Anche i “Sacerdoti veramente penetrati delle massime del Vangelo, che- si sottolineava- raccomanda l’uguaglianza, e la fraternità tra gli uomini” erano invitati a “ concorrere ai voti del Governo”, rendendo “ utile di loro influenza per far apprendere ai Napoletani i beneficj della libertà riacquistata, e lo scopo della rivoluzione”.
Insieme al concetto di libertà ed uguaglianza, altro elemento caratterizzante la cultura politica repubblicana, costantemente richiamata dal Monitore Napoletano, è quella che nel n. 26 del 9 maggio 1799, è definita “ MAJESTAS POPULI” e che da tale numero comparirà quale sottotitolo del “ Monitore Napoletano” in coincidenza non casuale con la dettagliata descrizione del miracolo di San Gennaro. Eleonora Pimentel Fonseca riteneva che il Governo avrebbe dovuto tenere maggiormente in considerazione tali manifestazioni di culto popolare al fine di avvicinare le istituzioni repubblicane al popolo, sollecitando a partecipare alla “ processione del Corpo di Cristo”. La festa del Corpus Domini avrebbe avuto quale obiettivo politico un’occasione per avvicinare il popolo, che partecipava a tali ricorrenze religiose. Si trattava di un’occasione ulteriore della necessità che il Popolo, “ piegato a parlar come plebe”, avrebbe iniziato “ a parlar come Popolo”, acquisendo con la democrazia repubblicana la dignità di Popolo.

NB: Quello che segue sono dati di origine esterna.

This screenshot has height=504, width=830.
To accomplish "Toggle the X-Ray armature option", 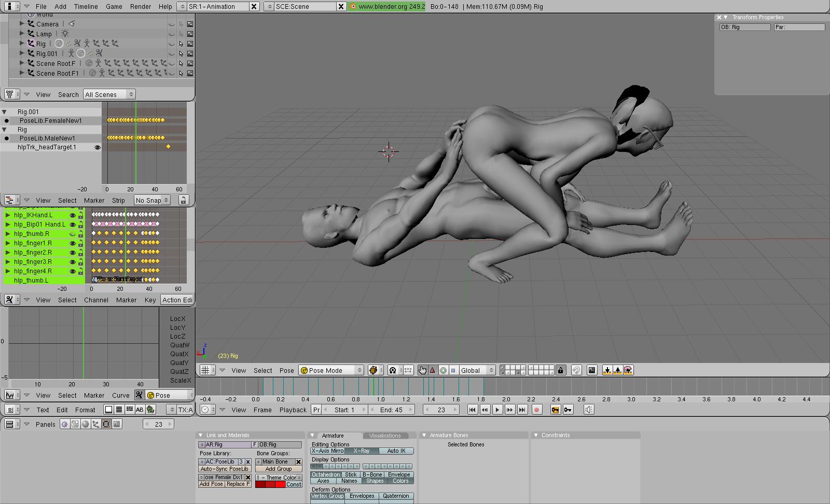I will coord(362,451).
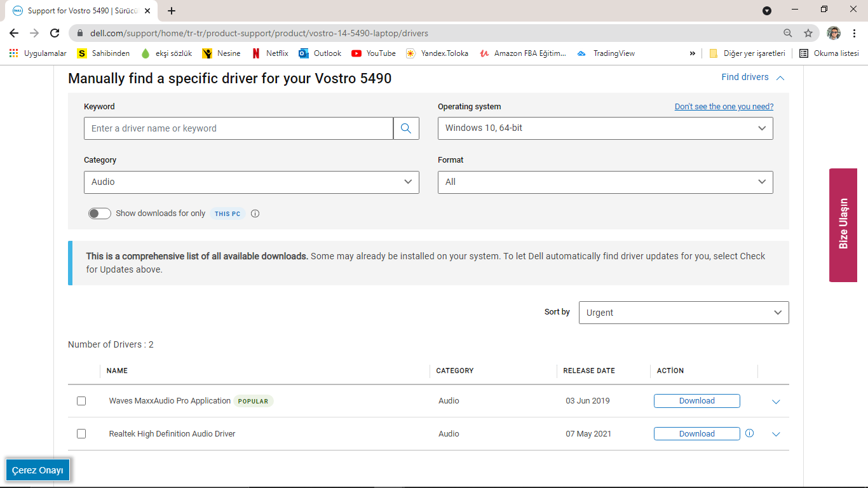Open the Netflix bookmark
The width and height of the screenshot is (868, 488).
point(270,53)
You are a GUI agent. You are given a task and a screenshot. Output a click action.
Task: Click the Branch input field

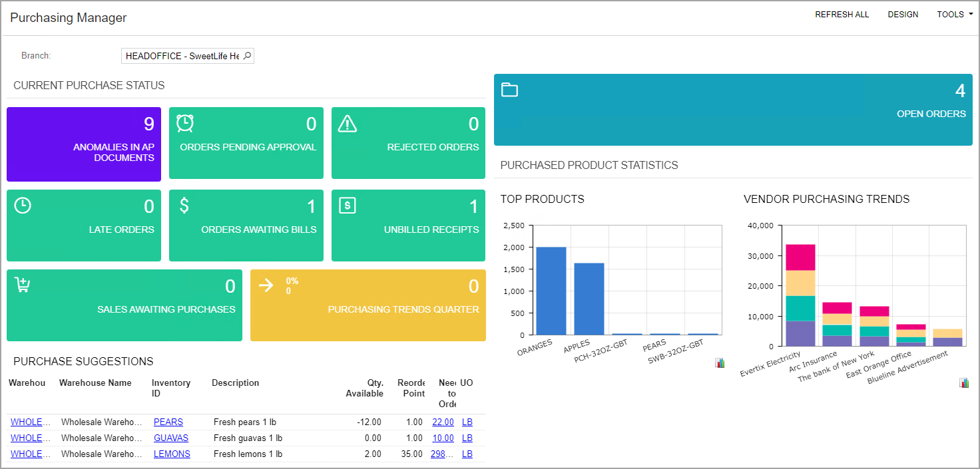pos(182,56)
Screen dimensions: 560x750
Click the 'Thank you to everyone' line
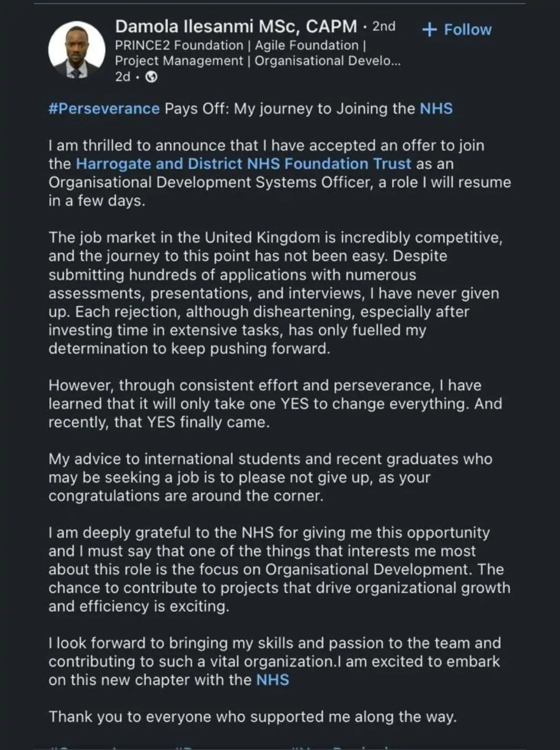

Il Monitore Napoletano affronta anche la questione del ritardo dei lavori nella tanto attesa, ma contrastata, legge sulla feudalità, sollecitando il secondo Governo della Repubblica ed esprimendo le proprie preoccupazioni per la lentezza delle operazioni nel numero 15 di sabato 30 marzo 1799. Scrive Benedetto Croce: ” Non distrazioni, non discorsi di letteratura o astratte discettazioni, come in altri giornali di quel tempo. Il Monitore va diritto, tutto assorto alle questioni essenziali ed esistenziali che si affollarono in quei pochi mesi, i quali per intensità di vita valsero parecchi anni. E in esso ritroviamo le fuggevoli gioie, i propositi e le aspettazioni dei patrioti napoletani, espressi con la parola della loro virile compagna, con la forma e il colorito individuale che prendevano nell’animo di lei”.
Un problema sentito dal giornale fu il rapporto con il popolo che Eleonora Pimentel Fonseca esplicitava, proponendo anche una gazzetta da scrivere in vernacolo per comunicare le notizie più importanti riguardo soprattutto alle leggi e ai provvedimenti del governo della Repubblica. Eleonora chiedeva l’aiuto del clero repubblicano e interveniva quando c’erano delle dispute tra i patrioti, come quando sostenne apertamente il disegno di legge di Albanese sulla feudalità, che riteneva un giusto mezzo tra le idee troppo moderate di Pagano e quelle radicali di Cestari. Inoltre comunicava il suo entusiasmo nei momenti delle grandi scelte, quale riteneva essere quella della costituzione di una guardia nazionale, ma opponendosi al corpo di cavalleria che riteneva antidemocratico. La formazione culturale di Eleonora le consentiva di additare quale esempi i grandi uomini delle repubbliche antiche, nei quali rivedeva i suoi patrioti, soprattutto quelli vittime di persecuzioni. A tal riguardo non mancò di ricordare i “ martiri della libertà e della patria”, le loro private e pubbliche virtù” in opposizione ai “ vizi della passata tirannia”. Così Il Monitore appoggiò la proposta di Forges Davanzati d’innalzare un monumento a Emanuele De Deo “ giovan di ventun anni non compiuti, chiaro nella processura per virtuoso silenzio e lealtà verso i compagni, chiaro negli ultimi ricordi per pietà filiale; chiaro innanzi al supplicio per placida costanza”, ricordando altresì gli altri martiri Palomba e Moscadelli.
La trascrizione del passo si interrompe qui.